Saved data entries:
● ● ●

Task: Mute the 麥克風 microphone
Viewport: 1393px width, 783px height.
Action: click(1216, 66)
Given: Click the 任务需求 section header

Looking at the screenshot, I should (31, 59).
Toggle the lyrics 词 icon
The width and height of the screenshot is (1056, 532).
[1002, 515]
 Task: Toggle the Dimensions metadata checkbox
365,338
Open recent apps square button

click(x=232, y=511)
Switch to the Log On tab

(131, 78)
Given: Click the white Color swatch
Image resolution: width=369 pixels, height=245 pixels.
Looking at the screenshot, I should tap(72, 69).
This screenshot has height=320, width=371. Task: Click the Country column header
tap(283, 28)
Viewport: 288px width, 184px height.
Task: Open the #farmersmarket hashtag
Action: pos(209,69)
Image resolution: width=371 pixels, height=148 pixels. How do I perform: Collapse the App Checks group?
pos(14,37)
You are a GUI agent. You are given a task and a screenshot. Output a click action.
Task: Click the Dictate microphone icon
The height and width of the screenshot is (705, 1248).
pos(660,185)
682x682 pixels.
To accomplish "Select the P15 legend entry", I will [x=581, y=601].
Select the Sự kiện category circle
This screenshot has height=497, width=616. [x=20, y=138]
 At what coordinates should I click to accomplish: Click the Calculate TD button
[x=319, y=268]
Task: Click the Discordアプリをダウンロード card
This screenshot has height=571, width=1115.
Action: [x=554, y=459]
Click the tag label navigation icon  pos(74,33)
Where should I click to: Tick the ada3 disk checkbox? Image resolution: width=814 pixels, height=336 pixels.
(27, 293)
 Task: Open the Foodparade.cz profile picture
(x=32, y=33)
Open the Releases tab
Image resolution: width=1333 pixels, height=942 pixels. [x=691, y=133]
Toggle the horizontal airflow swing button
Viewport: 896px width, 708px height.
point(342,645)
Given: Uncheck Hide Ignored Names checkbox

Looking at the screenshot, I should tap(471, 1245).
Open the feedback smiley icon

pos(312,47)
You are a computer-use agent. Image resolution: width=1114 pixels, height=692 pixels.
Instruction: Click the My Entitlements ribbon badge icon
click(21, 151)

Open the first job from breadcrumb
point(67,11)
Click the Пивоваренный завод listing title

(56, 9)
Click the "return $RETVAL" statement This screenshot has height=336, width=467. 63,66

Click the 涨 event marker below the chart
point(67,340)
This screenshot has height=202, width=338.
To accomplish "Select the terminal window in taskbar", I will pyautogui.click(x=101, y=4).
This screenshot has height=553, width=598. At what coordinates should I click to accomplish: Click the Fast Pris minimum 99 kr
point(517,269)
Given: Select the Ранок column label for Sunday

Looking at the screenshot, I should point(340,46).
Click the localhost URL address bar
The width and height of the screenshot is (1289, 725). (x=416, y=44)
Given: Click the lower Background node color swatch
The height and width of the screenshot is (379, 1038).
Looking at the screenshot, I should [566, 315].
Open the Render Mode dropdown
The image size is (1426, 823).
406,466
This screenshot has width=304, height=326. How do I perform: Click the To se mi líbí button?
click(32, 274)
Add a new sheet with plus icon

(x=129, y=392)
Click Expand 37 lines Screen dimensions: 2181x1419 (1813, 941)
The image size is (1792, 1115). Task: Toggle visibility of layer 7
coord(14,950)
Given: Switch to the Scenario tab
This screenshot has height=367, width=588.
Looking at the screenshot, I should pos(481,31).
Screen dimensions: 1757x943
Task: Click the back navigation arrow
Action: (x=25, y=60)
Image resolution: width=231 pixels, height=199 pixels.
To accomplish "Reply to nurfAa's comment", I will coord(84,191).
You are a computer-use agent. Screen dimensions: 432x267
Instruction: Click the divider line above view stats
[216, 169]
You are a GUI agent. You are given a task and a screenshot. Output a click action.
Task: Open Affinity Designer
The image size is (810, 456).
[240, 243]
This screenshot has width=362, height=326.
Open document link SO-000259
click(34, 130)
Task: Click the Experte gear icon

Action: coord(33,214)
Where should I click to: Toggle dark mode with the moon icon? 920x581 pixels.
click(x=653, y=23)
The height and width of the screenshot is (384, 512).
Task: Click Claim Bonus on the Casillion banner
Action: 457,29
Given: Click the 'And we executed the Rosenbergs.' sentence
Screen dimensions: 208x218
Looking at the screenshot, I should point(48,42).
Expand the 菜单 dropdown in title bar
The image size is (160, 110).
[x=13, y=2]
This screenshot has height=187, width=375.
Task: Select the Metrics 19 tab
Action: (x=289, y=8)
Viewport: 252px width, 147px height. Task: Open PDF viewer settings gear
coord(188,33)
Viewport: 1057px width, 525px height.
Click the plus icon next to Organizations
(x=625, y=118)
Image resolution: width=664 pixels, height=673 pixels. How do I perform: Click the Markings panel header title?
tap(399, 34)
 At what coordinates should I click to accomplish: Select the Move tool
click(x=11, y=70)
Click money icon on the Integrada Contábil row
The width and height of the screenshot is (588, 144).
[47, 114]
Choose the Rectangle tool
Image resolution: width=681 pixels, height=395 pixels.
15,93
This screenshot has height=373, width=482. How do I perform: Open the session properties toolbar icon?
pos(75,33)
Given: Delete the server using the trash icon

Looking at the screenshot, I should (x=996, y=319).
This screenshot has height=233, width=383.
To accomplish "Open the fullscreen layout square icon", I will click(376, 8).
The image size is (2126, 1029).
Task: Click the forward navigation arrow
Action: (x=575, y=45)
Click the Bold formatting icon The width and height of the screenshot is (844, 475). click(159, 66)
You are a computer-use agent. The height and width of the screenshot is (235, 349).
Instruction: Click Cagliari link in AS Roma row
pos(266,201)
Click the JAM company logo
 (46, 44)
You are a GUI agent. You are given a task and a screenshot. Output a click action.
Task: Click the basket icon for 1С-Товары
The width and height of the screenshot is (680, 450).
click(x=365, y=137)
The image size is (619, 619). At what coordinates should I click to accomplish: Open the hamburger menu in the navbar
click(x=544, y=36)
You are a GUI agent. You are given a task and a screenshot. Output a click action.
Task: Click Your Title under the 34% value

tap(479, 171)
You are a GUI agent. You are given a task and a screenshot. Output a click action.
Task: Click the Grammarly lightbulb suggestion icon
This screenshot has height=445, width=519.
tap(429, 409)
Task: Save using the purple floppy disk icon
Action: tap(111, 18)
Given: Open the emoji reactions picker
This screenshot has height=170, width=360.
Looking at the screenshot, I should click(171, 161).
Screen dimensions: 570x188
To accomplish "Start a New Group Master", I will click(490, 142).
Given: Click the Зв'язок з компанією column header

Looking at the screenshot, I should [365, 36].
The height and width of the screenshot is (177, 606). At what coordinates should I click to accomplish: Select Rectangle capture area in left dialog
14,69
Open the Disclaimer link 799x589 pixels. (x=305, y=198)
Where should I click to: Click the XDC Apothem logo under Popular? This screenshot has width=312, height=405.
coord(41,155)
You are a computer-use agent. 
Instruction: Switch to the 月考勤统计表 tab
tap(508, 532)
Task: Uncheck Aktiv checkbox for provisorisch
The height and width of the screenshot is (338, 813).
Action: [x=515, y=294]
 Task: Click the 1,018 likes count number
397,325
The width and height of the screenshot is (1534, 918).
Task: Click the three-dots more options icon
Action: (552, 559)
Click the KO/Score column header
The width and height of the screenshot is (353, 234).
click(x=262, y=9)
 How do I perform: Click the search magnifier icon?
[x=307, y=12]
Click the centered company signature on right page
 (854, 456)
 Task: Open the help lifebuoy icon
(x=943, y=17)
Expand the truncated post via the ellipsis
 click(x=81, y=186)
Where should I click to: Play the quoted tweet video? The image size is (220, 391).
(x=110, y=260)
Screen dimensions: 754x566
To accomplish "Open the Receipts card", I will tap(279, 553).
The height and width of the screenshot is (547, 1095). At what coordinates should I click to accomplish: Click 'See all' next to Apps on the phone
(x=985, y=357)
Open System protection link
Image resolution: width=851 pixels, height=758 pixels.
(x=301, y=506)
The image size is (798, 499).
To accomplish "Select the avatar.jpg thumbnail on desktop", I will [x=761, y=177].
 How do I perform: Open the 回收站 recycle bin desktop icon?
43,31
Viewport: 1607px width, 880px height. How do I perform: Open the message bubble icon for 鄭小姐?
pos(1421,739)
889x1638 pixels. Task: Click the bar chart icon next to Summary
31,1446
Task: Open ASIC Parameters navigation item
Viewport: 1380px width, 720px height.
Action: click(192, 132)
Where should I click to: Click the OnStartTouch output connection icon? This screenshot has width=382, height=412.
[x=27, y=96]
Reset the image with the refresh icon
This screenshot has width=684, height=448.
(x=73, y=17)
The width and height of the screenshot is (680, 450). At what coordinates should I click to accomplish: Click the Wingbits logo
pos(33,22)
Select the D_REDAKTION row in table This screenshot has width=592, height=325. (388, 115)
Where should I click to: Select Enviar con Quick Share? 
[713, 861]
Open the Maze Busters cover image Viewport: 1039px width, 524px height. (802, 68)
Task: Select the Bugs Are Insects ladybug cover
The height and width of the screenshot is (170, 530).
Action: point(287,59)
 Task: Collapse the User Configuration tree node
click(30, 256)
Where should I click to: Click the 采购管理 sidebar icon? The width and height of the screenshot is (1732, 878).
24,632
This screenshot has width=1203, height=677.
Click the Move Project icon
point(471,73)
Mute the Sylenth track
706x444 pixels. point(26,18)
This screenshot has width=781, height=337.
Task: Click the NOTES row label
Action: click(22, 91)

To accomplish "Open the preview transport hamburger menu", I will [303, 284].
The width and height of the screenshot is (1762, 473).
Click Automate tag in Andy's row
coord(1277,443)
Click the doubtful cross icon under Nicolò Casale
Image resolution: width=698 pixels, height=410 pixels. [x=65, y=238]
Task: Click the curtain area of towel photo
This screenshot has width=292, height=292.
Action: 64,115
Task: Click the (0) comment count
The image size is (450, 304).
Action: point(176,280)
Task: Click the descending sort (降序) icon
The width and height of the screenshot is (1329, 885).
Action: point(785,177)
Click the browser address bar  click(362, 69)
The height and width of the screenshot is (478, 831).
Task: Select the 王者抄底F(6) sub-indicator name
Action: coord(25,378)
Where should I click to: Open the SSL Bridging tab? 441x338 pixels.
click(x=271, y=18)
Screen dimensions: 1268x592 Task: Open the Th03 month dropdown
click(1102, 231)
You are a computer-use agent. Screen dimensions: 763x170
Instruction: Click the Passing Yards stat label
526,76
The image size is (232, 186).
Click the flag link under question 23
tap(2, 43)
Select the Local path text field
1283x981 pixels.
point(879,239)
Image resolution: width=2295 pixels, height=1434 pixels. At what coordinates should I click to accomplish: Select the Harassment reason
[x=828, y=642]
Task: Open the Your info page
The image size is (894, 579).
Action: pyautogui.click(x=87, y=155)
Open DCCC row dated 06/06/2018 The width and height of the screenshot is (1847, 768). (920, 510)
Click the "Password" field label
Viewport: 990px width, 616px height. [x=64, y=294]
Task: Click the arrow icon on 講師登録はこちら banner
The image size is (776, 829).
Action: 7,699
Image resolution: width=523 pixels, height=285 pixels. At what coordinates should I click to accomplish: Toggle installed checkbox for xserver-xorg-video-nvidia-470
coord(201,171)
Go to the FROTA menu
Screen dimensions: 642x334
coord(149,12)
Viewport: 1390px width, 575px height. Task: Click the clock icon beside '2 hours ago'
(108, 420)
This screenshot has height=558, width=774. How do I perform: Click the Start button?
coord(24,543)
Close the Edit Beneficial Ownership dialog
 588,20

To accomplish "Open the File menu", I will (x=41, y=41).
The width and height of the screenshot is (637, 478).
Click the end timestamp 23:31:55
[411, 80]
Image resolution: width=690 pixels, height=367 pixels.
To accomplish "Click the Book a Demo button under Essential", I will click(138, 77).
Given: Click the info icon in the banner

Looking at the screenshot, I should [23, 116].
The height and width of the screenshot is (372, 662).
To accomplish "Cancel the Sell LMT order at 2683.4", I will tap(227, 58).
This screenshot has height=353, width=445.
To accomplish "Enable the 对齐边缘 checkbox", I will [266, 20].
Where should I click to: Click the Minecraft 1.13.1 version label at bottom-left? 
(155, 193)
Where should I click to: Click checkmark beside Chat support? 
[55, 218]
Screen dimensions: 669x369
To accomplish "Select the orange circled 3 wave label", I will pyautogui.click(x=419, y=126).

● ● ●

◆ **Exercise task**: Report how many lines of the items above contain the word "left". Uppercase and lowercase count as different, and the answer should be only the number.

◆ **Solution to this exercise**: 2